(Text passage)
BEGIN

I list various array-and-pointer-problems I have heard or encountered. They’re so basic and important that they are worth a detailed discussion.
Can a const be an Array Bound?
It depends. Just like C89, C++ requires that the number of elements of the array be a constant expression. A const
initialized by constant expression is itself a constant expression. Otherwise, it’s not.
const size_t SIZE = 100
int a[10]; int b[SIZE];
void f(const size_t& size)
{
int c[size];
}
Note that in C99, variable length array (VLA) is supported.
Does Array Bound Store Together With Array?
Arrays are not self-describing because the number of elements of an array is not guaranteed to be stored with the array. This implies that to traverse array that does not contain a terminator the way character string
s do, we must somehow supply the number of elements. And most C++ implementations offer no range checking for arrays.
void f(int a[], unsigned int size)
{
for (int i = 0; i < size; ++i) cout << a[i] << endl;
}
Why is a[5] Equal to 5[a]?
Except where it has been declared for a class, the subscript operator []
is interpreted in such a way that E1[E2]
is identical to *((E1)+(E2))
. Because of the conversion rules that apply to +
, if E1
is an array and E2
an integer, then E1[E2]
refer to the E2-th member of E1. Therefore, despite its asymmetric appearance, subscripting is a commutative operation.

END

(Data excerpt)
BEGIN

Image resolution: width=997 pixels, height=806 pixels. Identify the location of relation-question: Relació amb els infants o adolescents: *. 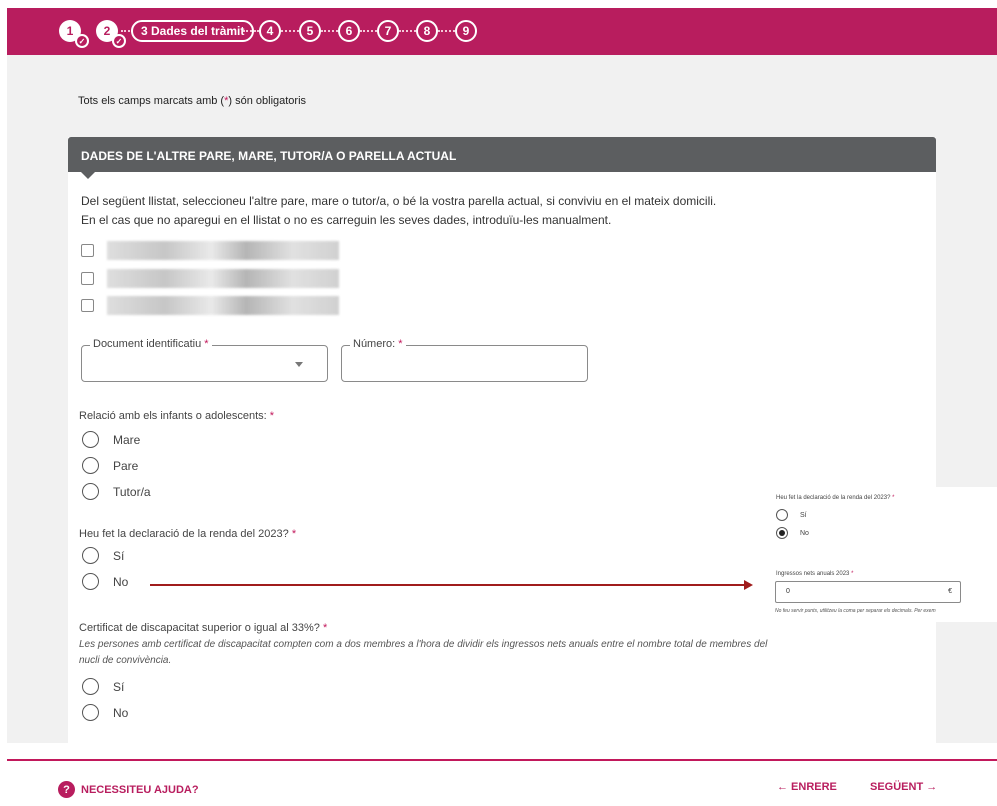
(176, 416).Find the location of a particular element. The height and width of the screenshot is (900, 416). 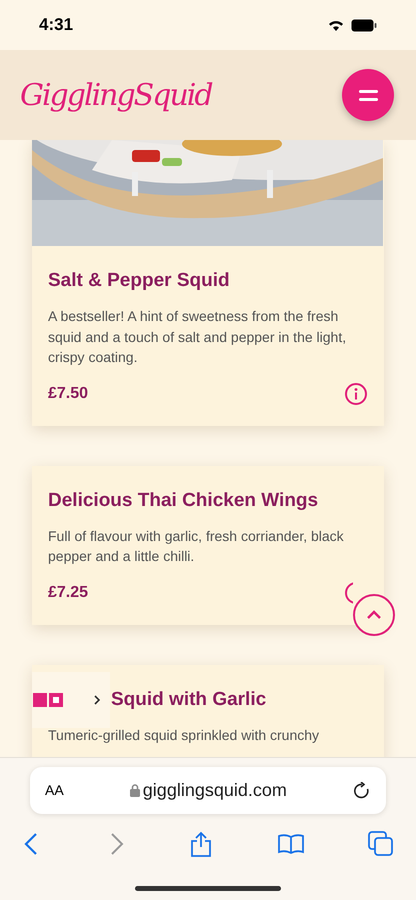

menu-button is located at coordinates (368, 95).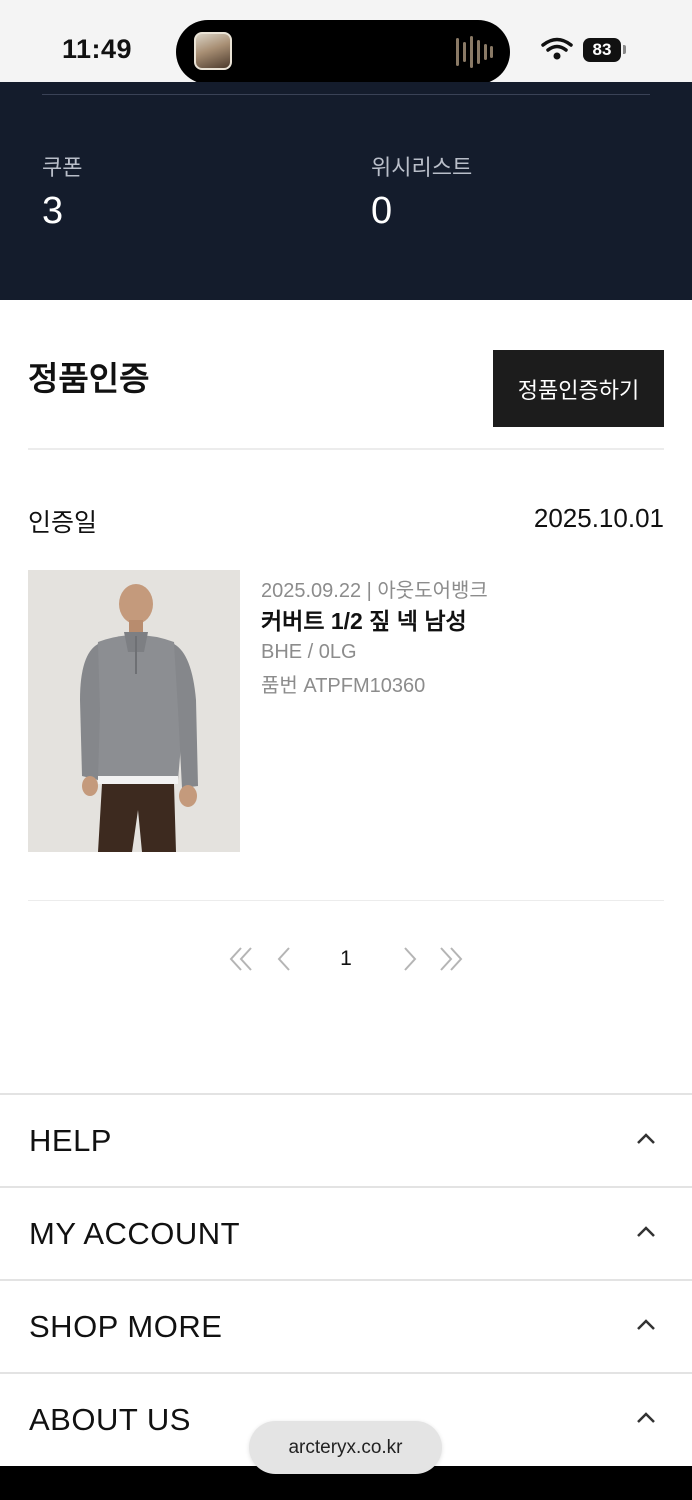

END

(Work to be completed)
Can you transcribe the part of the C++ arrays text starting at "I list various" and ending at "an Array Bound?"?

(Your response)
I list various array-and-pointer-problems I have heard or encountered. They’re so basic and important that they are worth a detailed discussion.
Can a const be an Array Bound?